A Great Step Backward
By Fr. Paul Mankowski, S.J. (articles ) | Jun 26, 2003
Michael Kinsley has a well-reasoned piece on the Supreme Court's affirmative action debacle:
The Supreme Court took these Michigan cases to end a quarter-century of uncertainty about affirmative action. What it has produced is utter logical confusion. The law school dean testified that "the extent to which race is considered in admissions ... varies from one applicant to another." It "may play no role" or it "may be a determinative factor." O'Connor cites this approvingly, but it is nonsense on several levels. First, "no role" and "determinative factor" are in fact the only possible options: A yes-or-no question cannot have an infinite variety of effects. Second, when race is determinative for one applicant, it is determinative for one other applicant, who may or may not be identifiable. Third, the same two possibilities -- no factor and determinative factor -- apply to any admissions system that takes race into account in any way, including by mathematical formula and even including an outright quota system. So it says nothing special about the law school's admissions policy compared with any other.
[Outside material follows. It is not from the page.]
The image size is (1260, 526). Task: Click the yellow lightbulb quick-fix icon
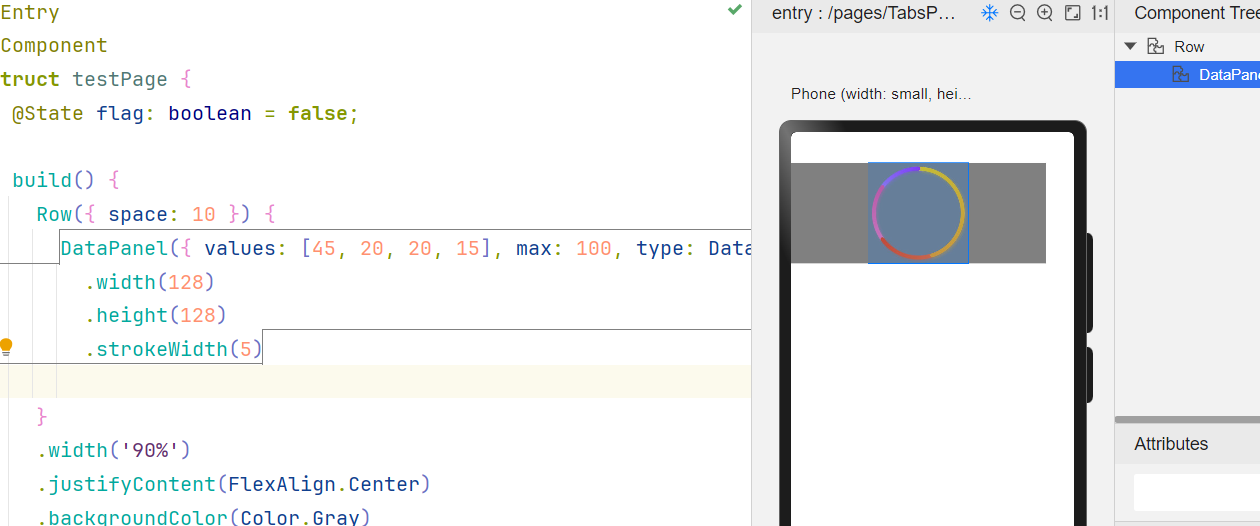tap(6, 347)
Transpose the situation to early 19th-century Oxford, say Christ Church College. The Dean assures us that "the extent to which pedigree is considered in admissions varies from one applicant to another," and insists that whether a candidate is the son of a duke or commoner "may play no role" or it "may be a determinative factor." Ask yourself, would it play a role in the case of a nobleman who surpasses the standards of admission on his own academic merits? Of course not. As with caste privilege in aristocratic Britain, so race at the University in Michigan: what chiefly matters is not whether you can read Latin or solve quadratic equations, what matters is who your father was.